> [Task statement]: Copy out the following lines word for word, covering all of the data.

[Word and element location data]
= = =

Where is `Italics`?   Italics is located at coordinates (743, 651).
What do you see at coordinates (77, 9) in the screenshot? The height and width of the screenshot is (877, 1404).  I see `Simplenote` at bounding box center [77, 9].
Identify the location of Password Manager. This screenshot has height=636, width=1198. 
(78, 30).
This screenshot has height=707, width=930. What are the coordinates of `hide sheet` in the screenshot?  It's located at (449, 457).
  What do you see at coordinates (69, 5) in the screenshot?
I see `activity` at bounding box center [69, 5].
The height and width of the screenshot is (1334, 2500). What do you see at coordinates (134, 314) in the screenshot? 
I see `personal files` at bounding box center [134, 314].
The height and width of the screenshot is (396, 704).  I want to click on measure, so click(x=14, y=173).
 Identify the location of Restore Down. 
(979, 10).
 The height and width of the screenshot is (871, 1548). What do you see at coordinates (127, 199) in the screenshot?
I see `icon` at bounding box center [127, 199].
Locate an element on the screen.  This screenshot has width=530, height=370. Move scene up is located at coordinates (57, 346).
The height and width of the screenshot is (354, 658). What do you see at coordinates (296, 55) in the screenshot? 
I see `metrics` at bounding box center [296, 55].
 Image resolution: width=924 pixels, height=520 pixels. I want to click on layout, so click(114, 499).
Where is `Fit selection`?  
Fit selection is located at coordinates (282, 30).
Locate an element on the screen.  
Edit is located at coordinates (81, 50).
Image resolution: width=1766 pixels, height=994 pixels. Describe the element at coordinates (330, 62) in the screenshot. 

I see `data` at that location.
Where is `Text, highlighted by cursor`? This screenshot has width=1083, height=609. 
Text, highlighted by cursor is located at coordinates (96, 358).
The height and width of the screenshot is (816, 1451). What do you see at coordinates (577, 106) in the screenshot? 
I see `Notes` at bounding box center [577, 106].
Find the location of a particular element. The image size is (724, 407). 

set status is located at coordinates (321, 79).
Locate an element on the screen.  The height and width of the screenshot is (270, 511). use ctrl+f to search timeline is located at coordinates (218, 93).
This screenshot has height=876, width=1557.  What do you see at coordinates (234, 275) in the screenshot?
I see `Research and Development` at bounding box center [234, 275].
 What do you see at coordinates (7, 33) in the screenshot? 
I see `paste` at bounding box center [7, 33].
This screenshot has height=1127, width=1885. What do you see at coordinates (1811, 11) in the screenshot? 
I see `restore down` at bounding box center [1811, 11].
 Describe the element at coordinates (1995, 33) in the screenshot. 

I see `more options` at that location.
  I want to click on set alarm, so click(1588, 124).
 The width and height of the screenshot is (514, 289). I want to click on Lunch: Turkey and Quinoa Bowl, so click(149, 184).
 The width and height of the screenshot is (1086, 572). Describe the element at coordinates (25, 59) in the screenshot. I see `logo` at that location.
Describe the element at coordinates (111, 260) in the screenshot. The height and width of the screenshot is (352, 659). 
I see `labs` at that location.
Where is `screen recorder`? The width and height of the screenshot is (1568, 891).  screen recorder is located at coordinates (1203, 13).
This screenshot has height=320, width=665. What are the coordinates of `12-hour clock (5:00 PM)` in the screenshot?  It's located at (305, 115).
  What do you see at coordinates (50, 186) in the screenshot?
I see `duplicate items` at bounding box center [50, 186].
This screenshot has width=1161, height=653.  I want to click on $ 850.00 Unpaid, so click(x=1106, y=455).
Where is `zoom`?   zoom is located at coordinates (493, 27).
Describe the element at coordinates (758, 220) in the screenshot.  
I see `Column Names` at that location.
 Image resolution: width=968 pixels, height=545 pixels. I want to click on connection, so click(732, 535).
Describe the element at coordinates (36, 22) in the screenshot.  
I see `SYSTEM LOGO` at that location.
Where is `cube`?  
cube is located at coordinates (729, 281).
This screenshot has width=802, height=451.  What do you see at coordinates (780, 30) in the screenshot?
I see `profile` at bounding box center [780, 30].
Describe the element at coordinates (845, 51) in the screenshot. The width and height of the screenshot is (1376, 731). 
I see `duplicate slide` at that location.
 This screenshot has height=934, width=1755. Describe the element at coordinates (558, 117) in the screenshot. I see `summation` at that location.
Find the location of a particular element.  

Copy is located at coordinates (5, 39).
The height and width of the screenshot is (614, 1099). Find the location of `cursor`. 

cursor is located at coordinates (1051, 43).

= = =

> [Problem solution]:
Where is `Italics`?   Italics is located at coordinates (743, 651).
What do you see at coordinates (77, 9) in the screenshot? The height and width of the screenshot is (877, 1404).  I see `Simplenote` at bounding box center [77, 9].
Identify the location of Password Manager. This screenshot has height=636, width=1198. 
(78, 30).
This screenshot has height=707, width=930. What are the coordinates of `hide sheet` in the screenshot?  It's located at (449, 457).
  What do you see at coordinates (69, 5) in the screenshot?
I see `activity` at bounding box center [69, 5].
The height and width of the screenshot is (1334, 2500). What do you see at coordinates (134, 314) in the screenshot? 
I see `personal files` at bounding box center [134, 314].
The height and width of the screenshot is (396, 704).  I want to click on measure, so click(x=14, y=173).
 Identify the location of Restore Down. 
(979, 10).
 The height and width of the screenshot is (871, 1548). What do you see at coordinates (127, 199) in the screenshot?
I see `icon` at bounding box center [127, 199].
Locate an element on the screen.  This screenshot has width=530, height=370. Move scene up is located at coordinates (57, 346).
The height and width of the screenshot is (354, 658). What do you see at coordinates (296, 55) in the screenshot? 
I see `metrics` at bounding box center [296, 55].
 Image resolution: width=924 pixels, height=520 pixels. I want to click on layout, so click(114, 499).
Where is `Fit selection`?  
Fit selection is located at coordinates (282, 30).
Locate an element on the screen.  
Edit is located at coordinates (81, 50).
Image resolution: width=1766 pixels, height=994 pixels. Describe the element at coordinates (330, 62) in the screenshot. 

I see `data` at that location.
Where is `Text, highlighted by cursor`? This screenshot has width=1083, height=609. 
Text, highlighted by cursor is located at coordinates (96, 358).
The height and width of the screenshot is (816, 1451). What do you see at coordinates (577, 106) in the screenshot? 
I see `Notes` at bounding box center [577, 106].
Find the location of a particular element. The image size is (724, 407). 

set status is located at coordinates (321, 79).
Locate an element on the screen.  The height and width of the screenshot is (270, 511). use ctrl+f to search timeline is located at coordinates (218, 93).
This screenshot has height=876, width=1557.  What do you see at coordinates (234, 275) in the screenshot?
I see `Research and Development` at bounding box center [234, 275].
 What do you see at coordinates (7, 33) in the screenshot? 
I see `paste` at bounding box center [7, 33].
This screenshot has height=1127, width=1885. What do you see at coordinates (1811, 11) in the screenshot? 
I see `restore down` at bounding box center [1811, 11].
 Describe the element at coordinates (1995, 33) in the screenshot. 

I see `more options` at that location.
  I want to click on set alarm, so click(1588, 124).
 The width and height of the screenshot is (514, 289). I want to click on Lunch: Turkey and Quinoa Bowl, so click(149, 184).
 The width and height of the screenshot is (1086, 572). Describe the element at coordinates (25, 59) in the screenshot. I see `logo` at that location.
Describe the element at coordinates (111, 260) in the screenshot. The height and width of the screenshot is (352, 659). 
I see `labs` at that location.
Where is `screen recorder`? The width and height of the screenshot is (1568, 891).  screen recorder is located at coordinates (1203, 13).
This screenshot has height=320, width=665. What are the coordinates of `12-hour clock (5:00 PM)` in the screenshot?  It's located at (305, 115).
  What do you see at coordinates (50, 186) in the screenshot?
I see `duplicate items` at bounding box center [50, 186].
This screenshot has width=1161, height=653.  I want to click on $ 850.00 Unpaid, so click(x=1106, y=455).
Where is `zoom`?   zoom is located at coordinates (493, 27).
Describe the element at coordinates (758, 220) in the screenshot.  
I see `Column Names` at that location.
 Image resolution: width=968 pixels, height=545 pixels. I want to click on connection, so click(732, 535).
Describe the element at coordinates (36, 22) in the screenshot.  
I see `SYSTEM LOGO` at that location.
Where is `cube`?  
cube is located at coordinates (729, 281).
This screenshot has width=802, height=451.  What do you see at coordinates (780, 30) in the screenshot?
I see `profile` at bounding box center [780, 30].
Describe the element at coordinates (845, 51) in the screenshot. The width and height of the screenshot is (1376, 731). 
I see `duplicate slide` at that location.
 This screenshot has height=934, width=1755. Describe the element at coordinates (558, 117) in the screenshot. I see `summation` at that location.
Find the location of a particular element.  

Copy is located at coordinates (5, 39).
The height and width of the screenshot is (614, 1099). Find the location of `cursor`. 

cursor is located at coordinates (1051, 43).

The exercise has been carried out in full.